• _TEXT PASSAGE_:

>> start

NASA Perseverance landing today: When & how to watch the Mars rover

It's the big day the plucky Mars 2020 rover Perseverance has been waiting for, with NASA preparing a nail-biting descent to the red planet today. If all goes to plan, it'll be a successful end to a very long journey: Mars is currently 127 million miles away from Earth, with Perseverance blasting off to begin its trip on July 30, 2020.

Perseverance isn't the first Mars rover, of course, but it's definitely NASA's most complex and adept. Its payload of seven scientific instruments and 19 cameras will give scientists unprecedented views both of the Martian surface, and underneath, as the rover attempts to help unlock the secrets of the planet's origins. However arguably the most exciting part of the mission is designed to detached.

Perseverance will also take a helicopter, named Ingenuity, down to the surface. It's designed to come away from the rover and then take to the skies, beaming down imagery of the Jezero crater in which NASA intends to land, and helping plan for future missions. If successful, it'll be the first example of powered flight on another planet that humankind has achieved.

>> end

• _RECORDED DATA_:

>> start

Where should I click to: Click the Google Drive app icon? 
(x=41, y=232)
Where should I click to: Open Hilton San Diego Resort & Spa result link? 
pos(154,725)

>> end

• _GOAL 1_: From the Perseverance article, list each kind of equipment the rover carries or takes with it, with the number given for each.
• _GOAL 2_: Reproduce the stretch of the Perseverance article from "NASA Perseverance landing" through "July 30, 2020.".
The listing that comes after the article was drawn from a separate source.

• _WRITTEN REPLY 1_:
- Seven scientific instruments
- 19 cameras
- One helicopter, named Ingenuity

• _WRITTEN REPLY 2_:
NASA Perseverance landing today: When & how to watch the Mars rover

It's the big day the plucky Mars 2020 rover Perseverance has been waiting for, with NASA preparing a nail-biting descent to the red planet today. If all goes to plan, it'll be a successful end to a very long journey: Mars is currently 127 million miles away from Earth, with Perseverance blasting off to begin its trip on July 30, 2020.